┌─ Records supplied
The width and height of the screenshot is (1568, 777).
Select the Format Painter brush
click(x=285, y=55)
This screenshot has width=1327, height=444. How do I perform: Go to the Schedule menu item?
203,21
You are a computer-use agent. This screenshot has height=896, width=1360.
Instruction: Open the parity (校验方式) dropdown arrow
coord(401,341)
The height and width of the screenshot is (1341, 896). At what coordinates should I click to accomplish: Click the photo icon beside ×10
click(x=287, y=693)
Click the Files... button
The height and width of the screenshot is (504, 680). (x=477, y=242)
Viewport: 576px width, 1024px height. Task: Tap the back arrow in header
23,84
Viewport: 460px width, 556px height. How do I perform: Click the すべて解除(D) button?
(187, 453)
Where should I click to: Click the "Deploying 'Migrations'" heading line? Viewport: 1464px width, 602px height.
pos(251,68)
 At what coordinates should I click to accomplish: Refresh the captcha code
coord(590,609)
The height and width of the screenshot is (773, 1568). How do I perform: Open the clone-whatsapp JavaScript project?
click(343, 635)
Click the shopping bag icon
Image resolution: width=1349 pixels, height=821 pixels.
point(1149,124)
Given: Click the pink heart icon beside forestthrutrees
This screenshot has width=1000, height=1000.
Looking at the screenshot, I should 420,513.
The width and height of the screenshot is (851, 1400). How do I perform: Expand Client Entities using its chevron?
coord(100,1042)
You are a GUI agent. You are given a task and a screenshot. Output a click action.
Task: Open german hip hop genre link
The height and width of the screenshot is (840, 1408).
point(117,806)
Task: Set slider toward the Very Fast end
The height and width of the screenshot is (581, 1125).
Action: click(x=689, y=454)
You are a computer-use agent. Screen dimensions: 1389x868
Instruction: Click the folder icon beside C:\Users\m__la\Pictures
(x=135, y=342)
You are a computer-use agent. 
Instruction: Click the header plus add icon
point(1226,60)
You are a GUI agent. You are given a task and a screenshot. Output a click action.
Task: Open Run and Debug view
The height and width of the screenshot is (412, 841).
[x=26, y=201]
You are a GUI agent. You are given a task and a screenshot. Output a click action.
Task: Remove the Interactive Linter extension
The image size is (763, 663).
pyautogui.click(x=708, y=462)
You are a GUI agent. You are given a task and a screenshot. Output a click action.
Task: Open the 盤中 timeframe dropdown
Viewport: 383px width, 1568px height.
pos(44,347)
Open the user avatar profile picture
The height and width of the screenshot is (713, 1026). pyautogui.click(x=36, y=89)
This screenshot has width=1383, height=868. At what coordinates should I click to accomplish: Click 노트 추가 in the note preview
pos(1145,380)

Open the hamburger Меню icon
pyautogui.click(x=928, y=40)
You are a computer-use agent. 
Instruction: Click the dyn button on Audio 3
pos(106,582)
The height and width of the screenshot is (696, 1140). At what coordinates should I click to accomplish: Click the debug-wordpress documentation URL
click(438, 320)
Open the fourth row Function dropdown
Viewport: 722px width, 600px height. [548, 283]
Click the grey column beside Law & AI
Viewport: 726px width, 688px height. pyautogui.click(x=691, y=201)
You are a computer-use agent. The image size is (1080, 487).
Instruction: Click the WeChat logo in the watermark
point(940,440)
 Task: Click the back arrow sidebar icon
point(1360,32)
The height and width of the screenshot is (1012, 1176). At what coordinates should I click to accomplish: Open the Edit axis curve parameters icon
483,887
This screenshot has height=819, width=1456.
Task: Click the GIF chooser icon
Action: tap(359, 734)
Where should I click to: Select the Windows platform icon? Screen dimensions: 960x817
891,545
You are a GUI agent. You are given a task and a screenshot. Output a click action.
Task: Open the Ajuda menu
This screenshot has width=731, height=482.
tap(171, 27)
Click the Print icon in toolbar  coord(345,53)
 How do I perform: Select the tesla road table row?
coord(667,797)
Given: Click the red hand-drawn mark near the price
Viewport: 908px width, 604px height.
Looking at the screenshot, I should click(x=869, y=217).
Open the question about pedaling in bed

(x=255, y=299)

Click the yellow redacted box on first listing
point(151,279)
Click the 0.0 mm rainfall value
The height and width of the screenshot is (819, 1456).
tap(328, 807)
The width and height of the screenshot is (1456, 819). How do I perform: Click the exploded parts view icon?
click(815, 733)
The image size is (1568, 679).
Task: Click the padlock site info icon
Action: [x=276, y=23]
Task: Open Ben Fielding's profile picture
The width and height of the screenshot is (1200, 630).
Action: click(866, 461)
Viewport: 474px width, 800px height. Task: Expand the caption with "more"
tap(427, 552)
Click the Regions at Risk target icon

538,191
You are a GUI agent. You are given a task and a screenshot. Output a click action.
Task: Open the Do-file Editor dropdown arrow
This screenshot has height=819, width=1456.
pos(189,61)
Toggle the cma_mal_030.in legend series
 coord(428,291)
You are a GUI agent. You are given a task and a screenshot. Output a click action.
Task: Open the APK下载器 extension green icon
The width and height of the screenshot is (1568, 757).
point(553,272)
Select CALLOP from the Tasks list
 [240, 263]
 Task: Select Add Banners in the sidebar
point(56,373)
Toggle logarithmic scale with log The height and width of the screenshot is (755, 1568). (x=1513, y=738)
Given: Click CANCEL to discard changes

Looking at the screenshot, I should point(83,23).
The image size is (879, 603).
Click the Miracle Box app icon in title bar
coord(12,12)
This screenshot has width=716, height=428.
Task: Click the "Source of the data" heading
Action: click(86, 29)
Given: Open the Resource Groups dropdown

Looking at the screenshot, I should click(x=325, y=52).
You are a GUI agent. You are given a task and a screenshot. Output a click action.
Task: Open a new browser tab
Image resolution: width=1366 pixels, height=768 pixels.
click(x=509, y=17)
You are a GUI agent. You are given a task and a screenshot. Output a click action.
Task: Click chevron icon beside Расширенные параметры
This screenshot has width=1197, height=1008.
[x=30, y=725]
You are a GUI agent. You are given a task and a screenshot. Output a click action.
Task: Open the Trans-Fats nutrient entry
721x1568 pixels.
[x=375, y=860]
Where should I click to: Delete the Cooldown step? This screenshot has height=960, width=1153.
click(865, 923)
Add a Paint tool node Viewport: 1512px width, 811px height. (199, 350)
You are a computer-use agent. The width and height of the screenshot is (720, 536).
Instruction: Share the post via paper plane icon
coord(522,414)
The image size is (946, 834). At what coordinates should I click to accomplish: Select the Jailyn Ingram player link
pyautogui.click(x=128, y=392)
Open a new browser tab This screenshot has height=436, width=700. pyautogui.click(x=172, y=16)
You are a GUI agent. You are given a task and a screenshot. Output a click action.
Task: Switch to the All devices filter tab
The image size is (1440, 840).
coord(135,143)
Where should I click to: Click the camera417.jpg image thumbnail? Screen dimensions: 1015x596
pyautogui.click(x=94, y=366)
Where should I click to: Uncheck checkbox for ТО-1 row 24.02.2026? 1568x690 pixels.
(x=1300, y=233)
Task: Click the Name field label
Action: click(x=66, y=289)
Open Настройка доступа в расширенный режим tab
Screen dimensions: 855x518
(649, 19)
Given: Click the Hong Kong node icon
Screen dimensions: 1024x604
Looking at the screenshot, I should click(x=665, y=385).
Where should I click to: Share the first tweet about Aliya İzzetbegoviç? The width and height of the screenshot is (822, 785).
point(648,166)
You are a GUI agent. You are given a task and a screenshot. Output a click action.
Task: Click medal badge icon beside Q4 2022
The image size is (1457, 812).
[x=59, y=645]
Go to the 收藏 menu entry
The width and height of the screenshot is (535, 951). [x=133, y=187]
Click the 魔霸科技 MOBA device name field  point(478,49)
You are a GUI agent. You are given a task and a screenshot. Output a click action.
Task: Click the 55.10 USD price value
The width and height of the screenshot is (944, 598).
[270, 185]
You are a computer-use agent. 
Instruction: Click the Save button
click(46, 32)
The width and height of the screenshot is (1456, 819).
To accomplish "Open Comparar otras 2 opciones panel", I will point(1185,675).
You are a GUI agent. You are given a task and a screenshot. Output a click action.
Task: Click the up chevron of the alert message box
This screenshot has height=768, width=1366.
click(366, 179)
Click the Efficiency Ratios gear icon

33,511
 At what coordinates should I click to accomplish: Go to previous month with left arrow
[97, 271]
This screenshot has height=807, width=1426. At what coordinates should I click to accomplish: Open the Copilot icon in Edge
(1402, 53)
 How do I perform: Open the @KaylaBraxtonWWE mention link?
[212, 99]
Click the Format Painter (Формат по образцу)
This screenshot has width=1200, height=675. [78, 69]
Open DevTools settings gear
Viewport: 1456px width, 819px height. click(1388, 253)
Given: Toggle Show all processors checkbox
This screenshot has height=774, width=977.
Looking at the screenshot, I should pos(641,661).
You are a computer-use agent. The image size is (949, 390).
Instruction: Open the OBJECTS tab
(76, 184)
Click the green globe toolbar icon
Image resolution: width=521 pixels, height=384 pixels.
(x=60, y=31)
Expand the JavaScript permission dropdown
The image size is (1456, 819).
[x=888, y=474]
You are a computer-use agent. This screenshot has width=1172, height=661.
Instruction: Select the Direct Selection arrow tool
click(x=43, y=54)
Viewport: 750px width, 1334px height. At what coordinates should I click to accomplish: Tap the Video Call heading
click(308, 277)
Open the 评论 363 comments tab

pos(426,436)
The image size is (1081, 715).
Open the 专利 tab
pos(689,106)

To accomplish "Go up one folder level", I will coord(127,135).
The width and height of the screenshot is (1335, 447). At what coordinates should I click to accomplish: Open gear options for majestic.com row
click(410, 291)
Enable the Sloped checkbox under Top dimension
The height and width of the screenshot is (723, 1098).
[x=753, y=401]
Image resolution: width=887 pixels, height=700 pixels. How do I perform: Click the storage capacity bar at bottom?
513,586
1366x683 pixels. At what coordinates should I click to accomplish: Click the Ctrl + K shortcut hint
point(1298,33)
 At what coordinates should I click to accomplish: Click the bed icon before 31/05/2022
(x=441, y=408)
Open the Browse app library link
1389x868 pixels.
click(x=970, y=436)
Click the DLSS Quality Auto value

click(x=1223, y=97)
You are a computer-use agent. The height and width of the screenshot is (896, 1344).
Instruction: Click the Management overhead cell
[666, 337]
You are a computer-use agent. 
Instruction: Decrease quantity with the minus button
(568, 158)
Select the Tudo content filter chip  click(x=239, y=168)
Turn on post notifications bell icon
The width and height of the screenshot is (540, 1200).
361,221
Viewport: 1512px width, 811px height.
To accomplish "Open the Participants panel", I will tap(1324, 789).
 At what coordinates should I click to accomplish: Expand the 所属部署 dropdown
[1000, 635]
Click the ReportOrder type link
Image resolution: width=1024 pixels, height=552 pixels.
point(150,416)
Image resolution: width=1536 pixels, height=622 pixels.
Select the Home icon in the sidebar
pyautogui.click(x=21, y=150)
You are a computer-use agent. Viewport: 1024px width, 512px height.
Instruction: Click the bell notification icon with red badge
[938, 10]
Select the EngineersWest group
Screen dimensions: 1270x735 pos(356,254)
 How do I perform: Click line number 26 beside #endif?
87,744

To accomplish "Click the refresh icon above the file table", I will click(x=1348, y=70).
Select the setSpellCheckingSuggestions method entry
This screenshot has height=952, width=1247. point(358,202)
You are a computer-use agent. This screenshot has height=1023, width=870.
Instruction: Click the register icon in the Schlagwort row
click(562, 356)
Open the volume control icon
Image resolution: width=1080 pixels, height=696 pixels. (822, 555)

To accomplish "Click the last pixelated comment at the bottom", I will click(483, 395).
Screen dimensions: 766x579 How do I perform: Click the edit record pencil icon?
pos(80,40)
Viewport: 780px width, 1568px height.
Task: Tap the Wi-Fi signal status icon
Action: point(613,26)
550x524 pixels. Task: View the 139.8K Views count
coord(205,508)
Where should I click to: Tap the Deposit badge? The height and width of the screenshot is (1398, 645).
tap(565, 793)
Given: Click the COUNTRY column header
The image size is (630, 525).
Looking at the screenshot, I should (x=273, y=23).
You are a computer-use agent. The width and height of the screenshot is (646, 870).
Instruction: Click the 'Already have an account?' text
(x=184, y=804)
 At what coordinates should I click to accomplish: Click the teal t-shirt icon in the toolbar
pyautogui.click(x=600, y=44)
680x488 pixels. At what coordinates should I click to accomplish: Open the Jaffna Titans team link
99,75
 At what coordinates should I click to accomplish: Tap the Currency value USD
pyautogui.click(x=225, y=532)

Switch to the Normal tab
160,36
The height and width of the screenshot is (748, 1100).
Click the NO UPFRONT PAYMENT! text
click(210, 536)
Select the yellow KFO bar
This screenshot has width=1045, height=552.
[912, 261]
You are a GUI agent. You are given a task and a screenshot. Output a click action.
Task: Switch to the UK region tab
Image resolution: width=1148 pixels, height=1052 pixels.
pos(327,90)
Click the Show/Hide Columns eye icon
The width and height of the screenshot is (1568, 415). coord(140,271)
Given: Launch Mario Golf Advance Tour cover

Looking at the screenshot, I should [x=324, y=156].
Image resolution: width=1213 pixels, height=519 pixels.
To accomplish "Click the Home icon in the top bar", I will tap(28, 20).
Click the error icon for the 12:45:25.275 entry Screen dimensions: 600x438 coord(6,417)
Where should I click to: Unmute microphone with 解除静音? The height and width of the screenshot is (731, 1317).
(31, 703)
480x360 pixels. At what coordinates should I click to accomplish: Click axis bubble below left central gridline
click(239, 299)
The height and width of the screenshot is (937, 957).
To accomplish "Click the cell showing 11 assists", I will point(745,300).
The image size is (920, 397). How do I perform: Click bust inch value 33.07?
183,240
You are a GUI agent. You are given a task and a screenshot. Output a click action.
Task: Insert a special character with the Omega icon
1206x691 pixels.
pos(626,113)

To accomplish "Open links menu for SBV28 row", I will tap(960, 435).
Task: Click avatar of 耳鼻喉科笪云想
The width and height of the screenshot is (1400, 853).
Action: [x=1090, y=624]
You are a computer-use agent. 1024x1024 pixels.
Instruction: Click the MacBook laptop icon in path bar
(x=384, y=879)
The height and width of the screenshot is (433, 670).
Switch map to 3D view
└─
● **Direction**
Copy out the data starting with the line that contains "has width=1172, height=661." and going on through the line that contains "click(410, 291)", requests included. Scale every coordinate in the answers by 1.7 and round each result to a whole number, with halves rounding up.

● **Exercise output**
You are a computer-use agent. This screenshot has width=1172, height=661.
Instruction: Select the Direct Selection arrow tool
click(x=73, y=92)
Viewport: 750px width, 1334px height. At what coordinates should I click to accomplish: Tap the Video Call heading
click(524, 471)
Open the 评论 363 comments tab

pos(724,741)
The image size is (1081, 715).
Open the 专利 tab
pos(1171,180)

To accomplish "Go up one folder level", I will coord(216,230).
The width and height of the screenshot is (1335, 447). At what coordinates should I click to accomplish: Open gear options for majestic.com row
click(697, 495)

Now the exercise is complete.